Virtual tour, words of wisdom greet new graduate students

By Jane R. Elgass

Following a few words of wisdom-"'Michigan time' is 10 minutes after the hour. Always take the stairs in the Rackham Building. It's good for your health and heart."-new graduate studetns were welcomed to campus last week with a virtual tour of the individuals who will sometime over the next few years become dear to their heart.

Earl Lewis, dean of the Horace H. Rackham School of Graduate Studies, welcomed a standing-room-only audience in Rackham Amphitheater, advising the students that they are embarking on a course of self-discovery that will include challenges, pleasure and deep despair and that also will change the way they think.

"Your time here," Lewis said, will be "exciting, rewarding, scary." And while he and the rest of the 65 Graduate School staff members are here to "make it possible for your to succeed, we only want you to be graduate students for a few years, not attain tenure."

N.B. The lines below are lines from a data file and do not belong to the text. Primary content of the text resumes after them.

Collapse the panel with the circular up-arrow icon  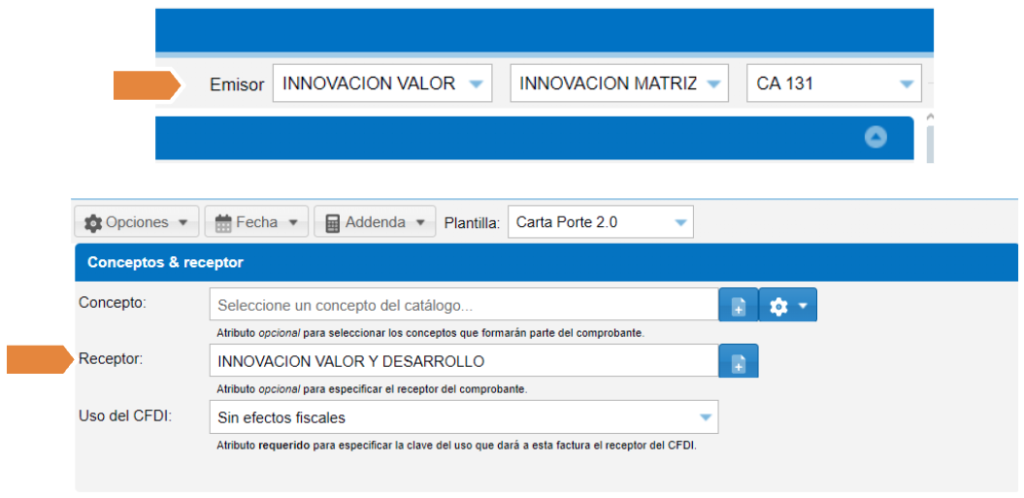pyautogui.click(x=875, y=138)
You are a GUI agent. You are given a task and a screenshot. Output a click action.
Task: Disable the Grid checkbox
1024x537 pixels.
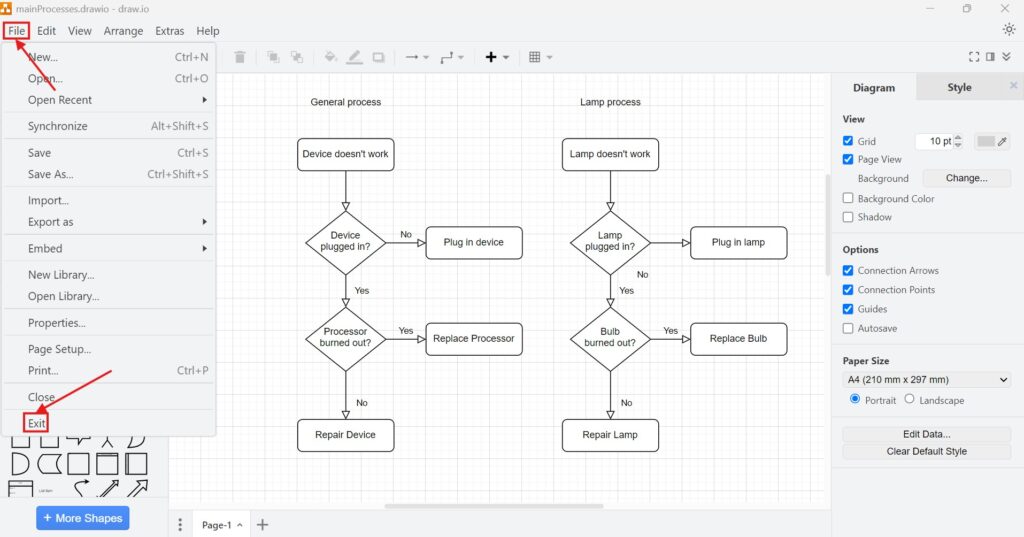pyautogui.click(x=848, y=141)
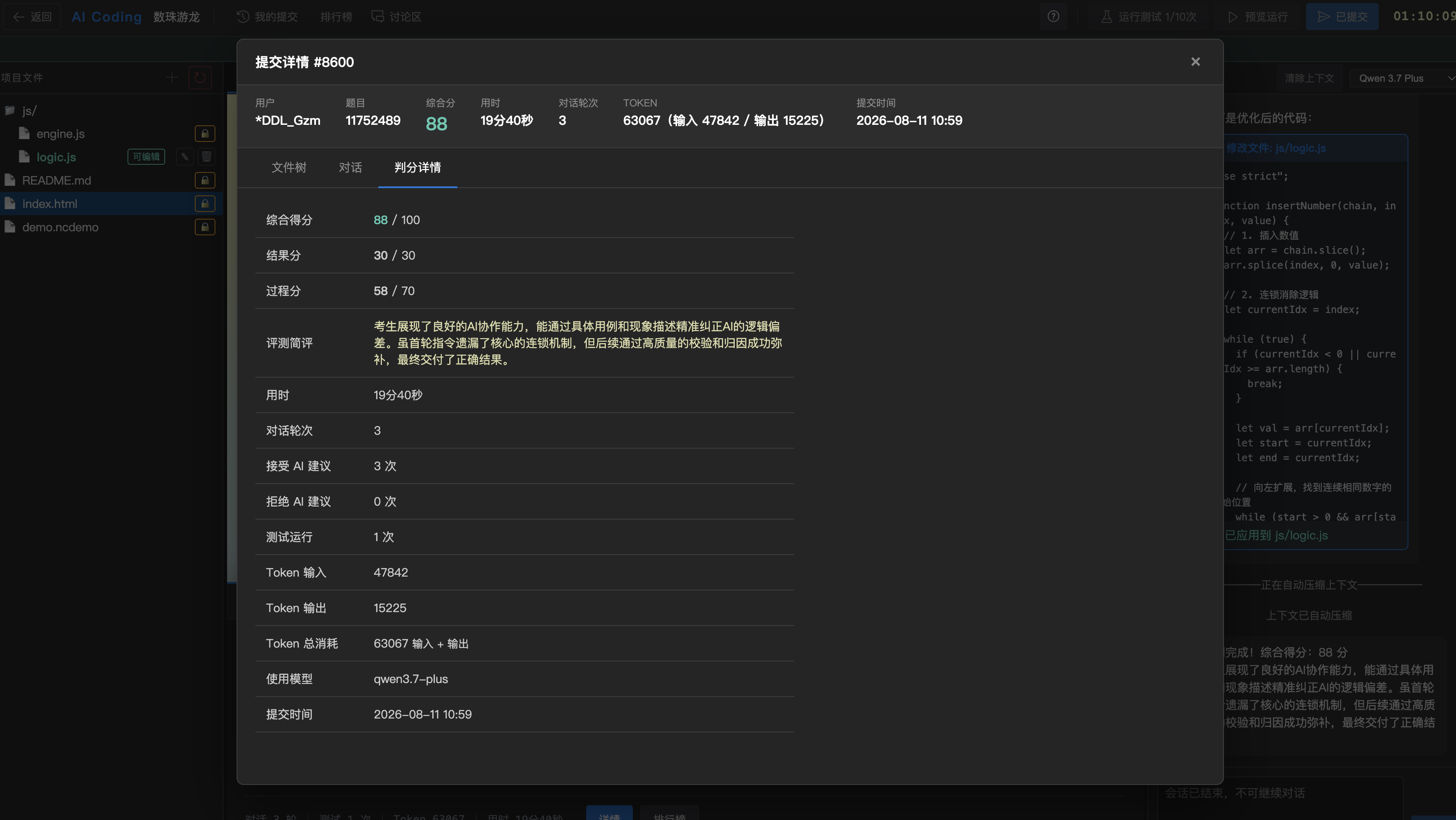The width and height of the screenshot is (1456, 820).
Task: Select demo.ncdemo in the file tree
Action: click(x=60, y=227)
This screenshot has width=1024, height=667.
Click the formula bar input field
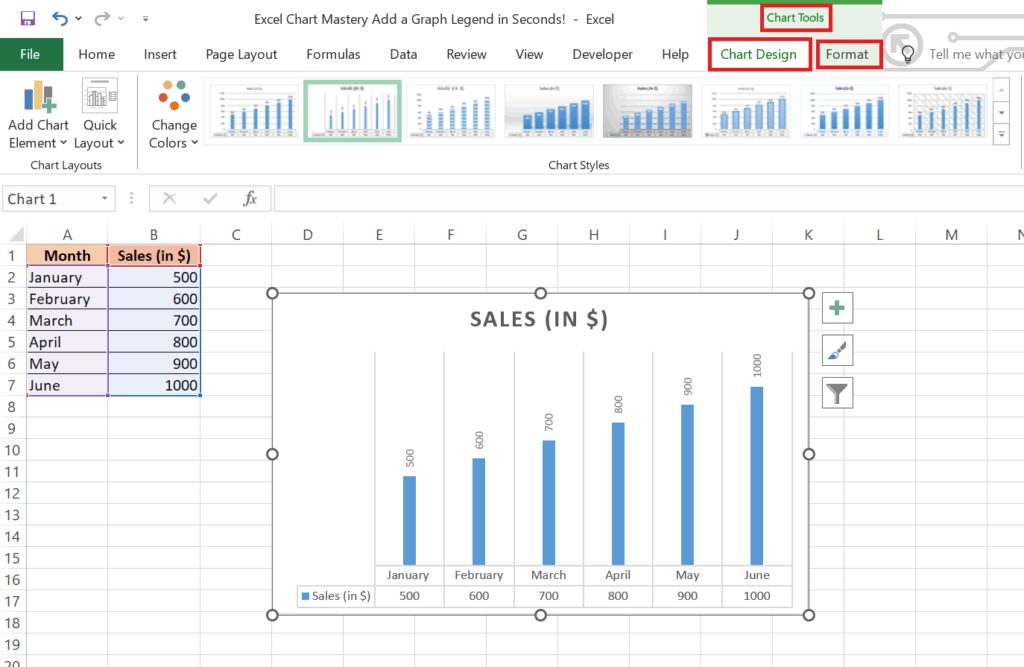[x=640, y=199]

Detailing the makeup of the approximately 1,600 new students, Lewis noted that education takes place everywhere on the campus and in the community, and encouraged the Amphitheater audience to "embrace differences and diversity."

Bits of wisdom and advice were offered throughout the "virtual tour," which along the way highlighted all of the Graduate School's offices and the individuals who staff them, as well as some of the Rackham Building's elegant offerings. These include the "quietest study rooms on campus," a statistics lab, alcoves converted into classroom space that will host interdisciplinary seminars and an area being converted into a lounge "where people can talk to one another."

The Rackham Building, the result of a 1938 gift to the University, was "designed for you to claim it," Lewis explained. "Get to know it. You have an oasis on campus."

A look at our new graduate students

They number approximately 1,600 selected out of 12,000 who applied for admission. They join 8,000 already on campus.

They average 25 years of age, with the youngest 19 and the oldest 57.

There's an almost equal split among women (44 percent) and men (56 percent).

They come from every state in the country, except Idaho and North and South Dakota, and from 70 countries.